(Dataset items)
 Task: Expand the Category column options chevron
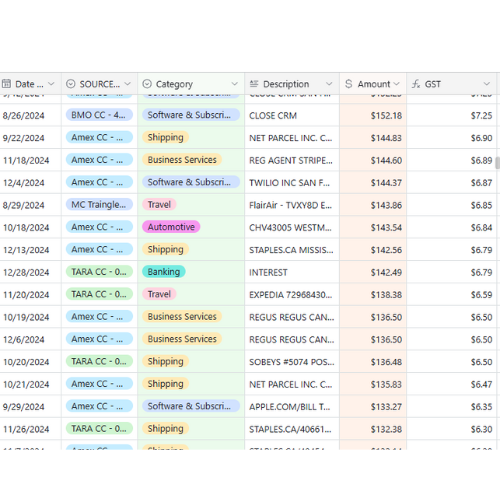pyautogui.click(x=235, y=84)
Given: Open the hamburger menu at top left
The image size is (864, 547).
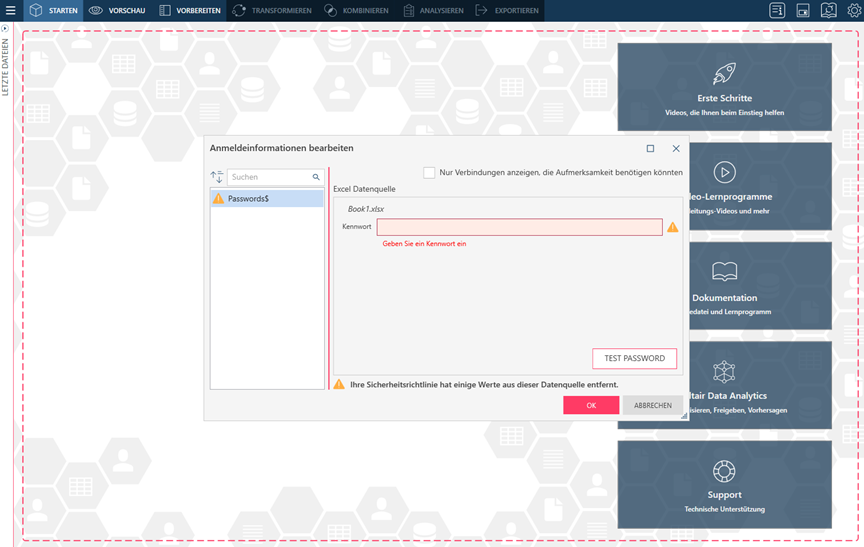Looking at the screenshot, I should (x=10, y=11).
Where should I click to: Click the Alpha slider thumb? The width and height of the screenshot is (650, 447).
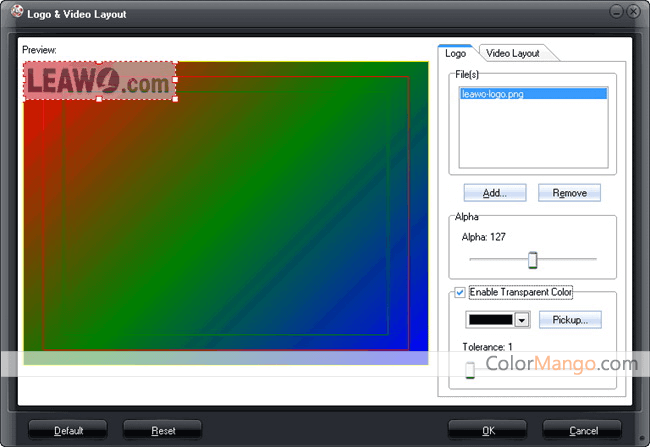[x=533, y=260]
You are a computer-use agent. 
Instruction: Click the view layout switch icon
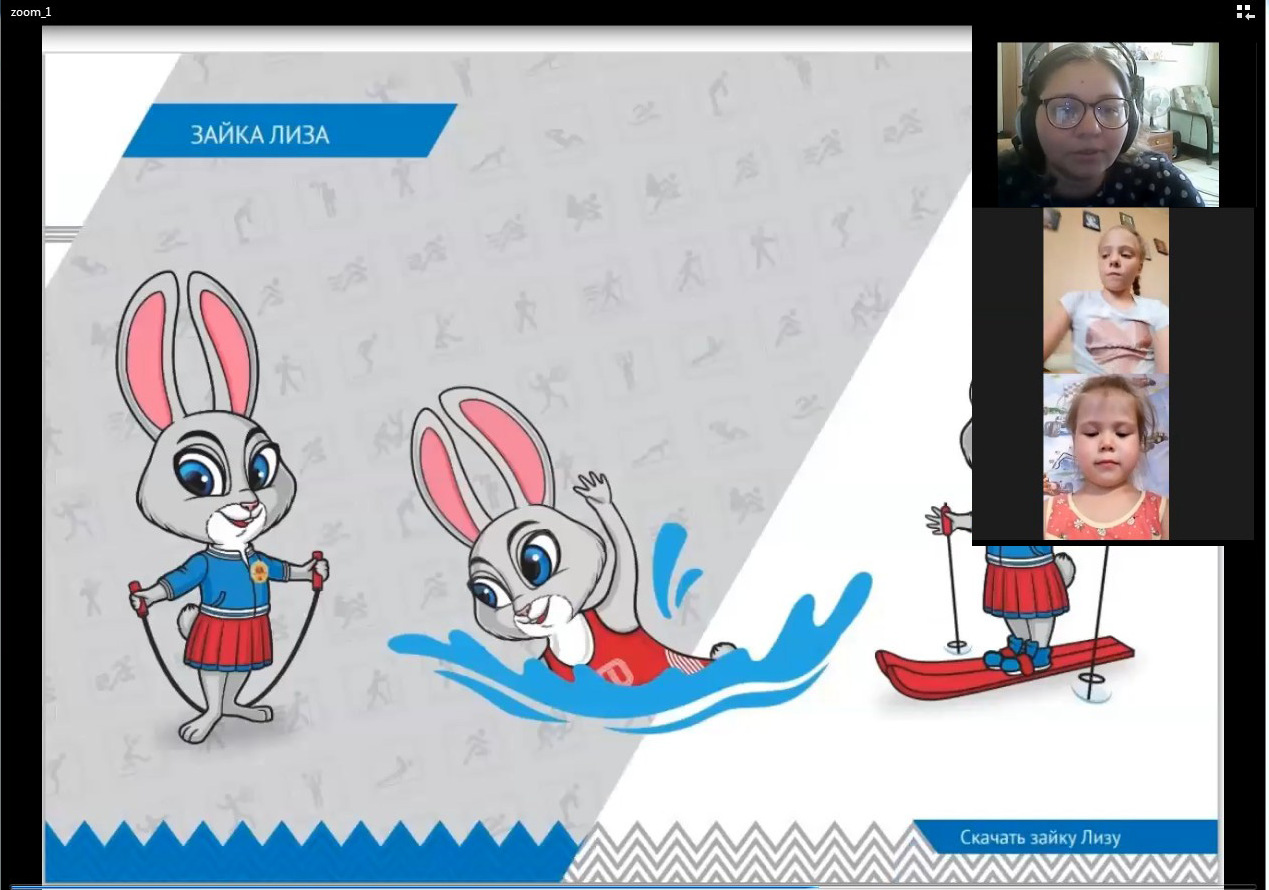[1245, 12]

## REQUIREMENT
Beginning at the line that contains "Given: Open the hamburger menu at top left" and ending at the last line of the data, return each line exactly; no picture belongs in the copy.

## EXERCISE RESPONSE
Given: Open the hamburger menu at top left
The image size is (864, 547).
Looking at the screenshot, I should (x=10, y=11).
Where should I click to: Click the Alpha slider thumb? The width and height of the screenshot is (650, 447).
[x=533, y=260]
You are a computer-use agent. 
Instruction: Click the view layout switch icon
[1245, 12]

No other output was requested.